Alongside fellow senior technical service manager Scott Quinn, the two explained how an understanding of these kinds of niche rules seem unnecessary until they are not, and how many need to form the fundamental knowledge base of the average adviser.
“We often describe these as niche strategies, but they’re necessary, because you might only see them occasionally, but when you do, the impact on the client can be significant,” Quinn said.
Gleeson added: “It’s worth exploring this with clients.
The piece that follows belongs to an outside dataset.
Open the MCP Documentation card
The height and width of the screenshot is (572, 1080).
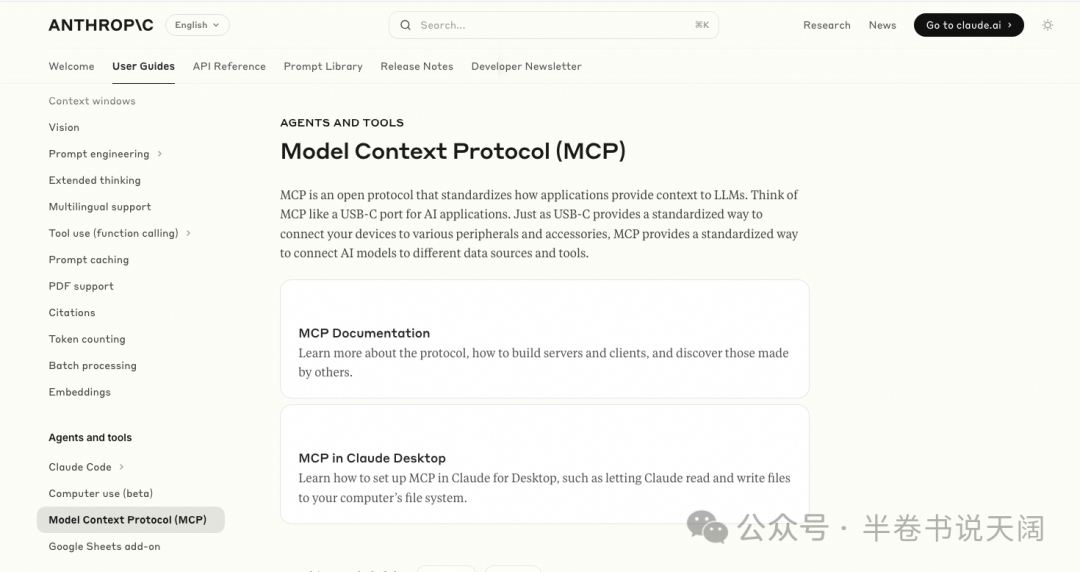544,340
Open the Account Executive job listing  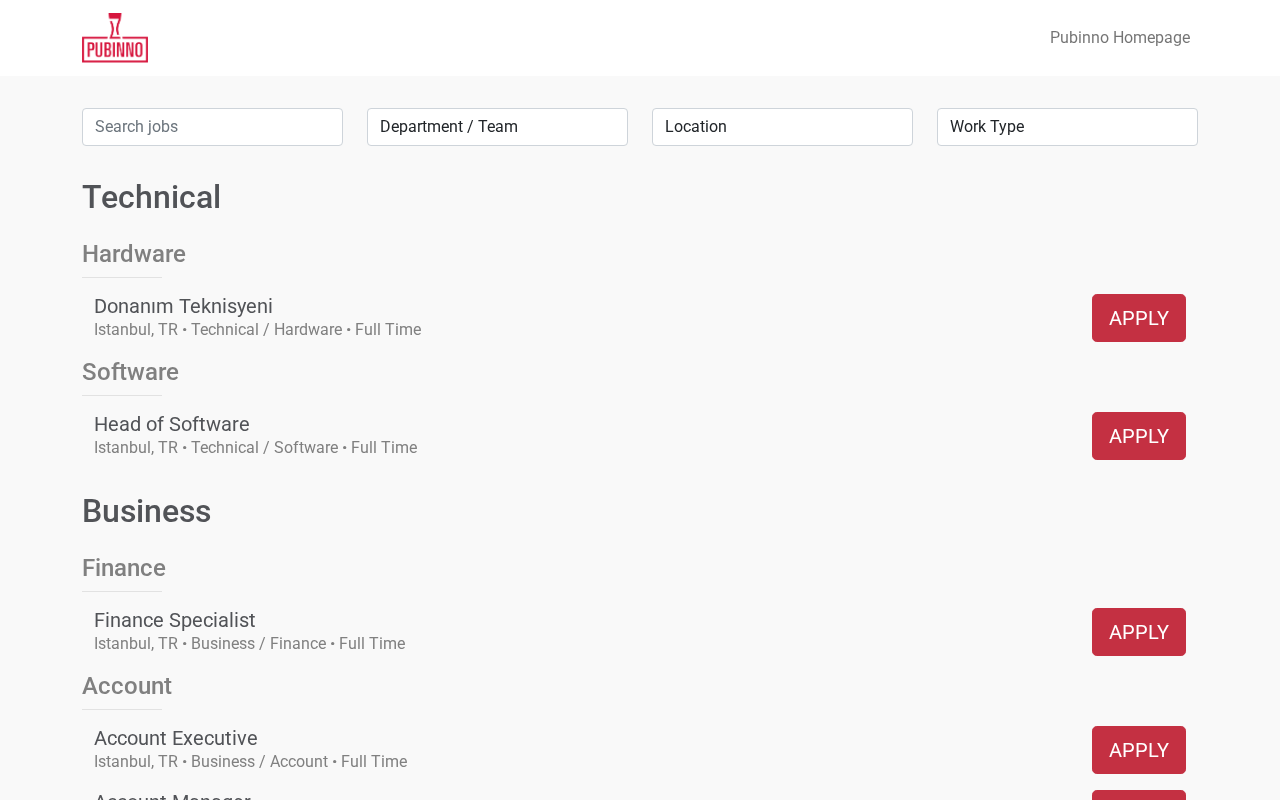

If you ask the right questions and understand how the rules work, you can get a very different outcome.”
Another rule addressed was those regarding permanent financial hardship and retirement, with the example of a 61-year-old man on jobseeker who just had employment terminated when he was 60.
When asking if he could access $50,000 from his super as support, the majority of participants believed he could do this through declaring permanent retirement. However, it would actually be through severe financial hardship.
“What the rule is saying here is that if you get to age 60 plus 39 weeks and you’ve been on income support payments for a cumulative period of 39 weeks or more since turning age 60, you can access all your super. That’s why Ricardo could access the $50,000, because he met that condition of release,” explained Gleeson.
Quinn added: “These are the kinds of strategies that aren’t well known, but they’re absolutely necessary.
“If you’re not aware of them, you’re potentially missing huge opportunities for your client.”